Был среди братии один, которого поначалу сочли полоумным. Монашеское окружение преобразило его. Очевидно, суетный, пестрый, наэлектризованный мир, завораживающее влияние телевидения были губительны для его простодушной натуры. Оказавшись вне мира сего, этот брат уверился в своих силах, стал хорошим, совершенно нормальным человеком. Подметили отцы перемены и в его облике. Раньше паренек был вечно насуплен, глядел исподлобья. Теперь же чело разгладилось, в голубых глазах появилась улыбка.
Несомненно, Господь затронул его душу. Однажды этот брат, белый как полотно, прибежал к о. Герману и рассказал следующее: он работал на большой тяжелой машине перед монастырем, как вдруг явственно услышал голос: «Отойди!» Без раздумий он послушался, и в тот же миг тяжелый механизм сорвался с подпорок и рухнул наземь. Не отойди брат в сторону, его бы смяло в лепешку, искалечив, а то и лишив жизни. Он сказал, что познал теперь, что такое Ангел- хранитель.

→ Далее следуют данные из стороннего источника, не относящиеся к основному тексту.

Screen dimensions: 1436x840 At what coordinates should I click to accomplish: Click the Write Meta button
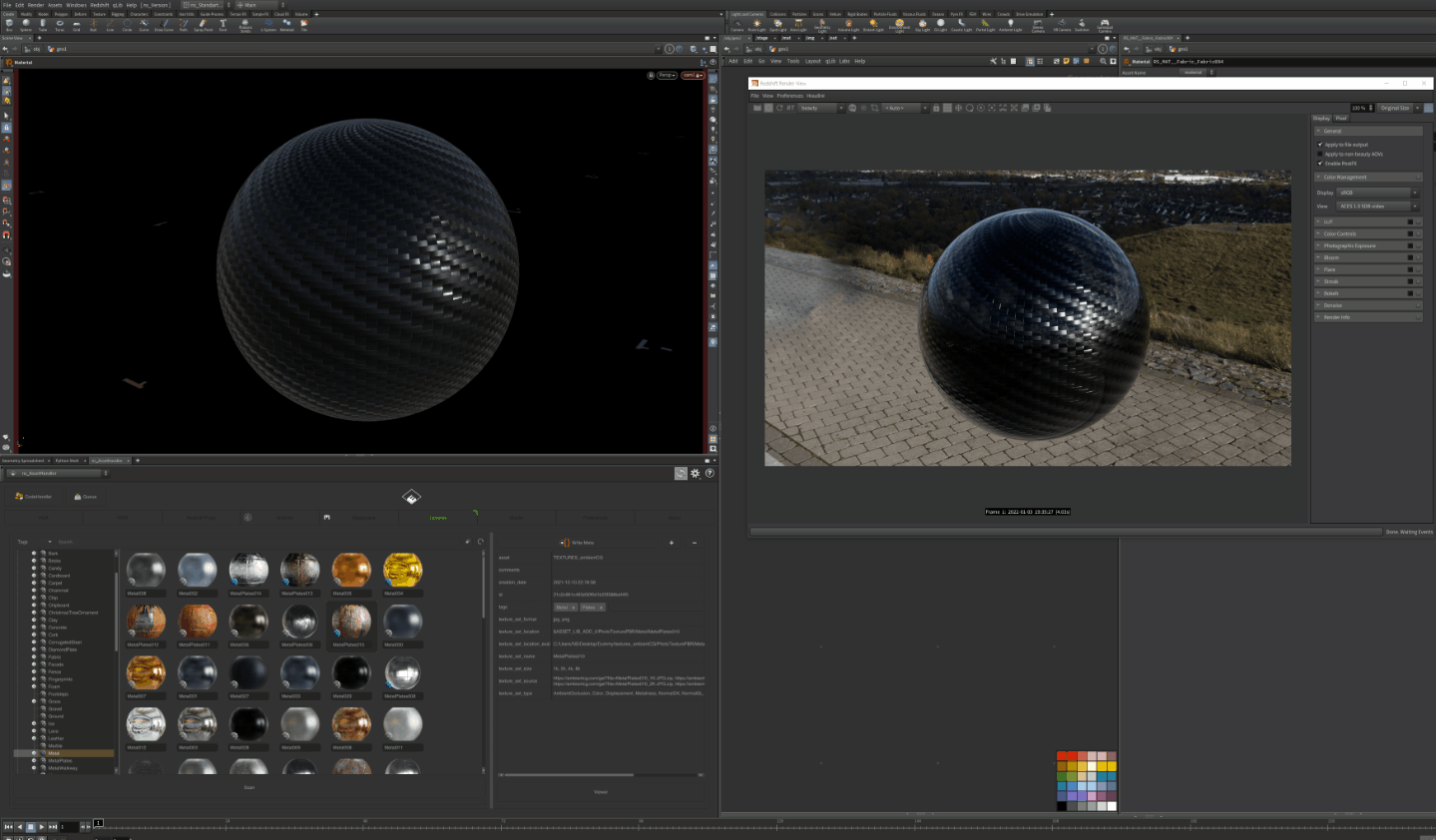tap(578, 543)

У О. ГЕРМАНА И О. СЕРАФИМА забот, как говорится, был полон рот, хотя поначалу они и не помышляли «основать монастырь». Всякого человека они привечали как дар Господень, хотя порой, судя чисто по–человечески, люди эти были «совсем не подарок». Всякого, кто возжелал встать на стезю монашества, они принимали, следуя завету преп. Паисия: «Не отвергну никого из приходящих ко мне». Они также держались правила — никого не выгонять, разве что поведение того или иного брата становилось буйным и угрожало другим. Коль скоро Господь посылал им брата, не их дело решать, сколько ему пробыть в монастыре. Они жили и трудились с уверенностью: если брат не приживется, он сам это поймет и уйдет. Отцы старались каждому дать как можно больше, какие бы тяготы и невзгоды ни сулило это им самим. По словам преп. Паисия: «Новый брат — новая молитва».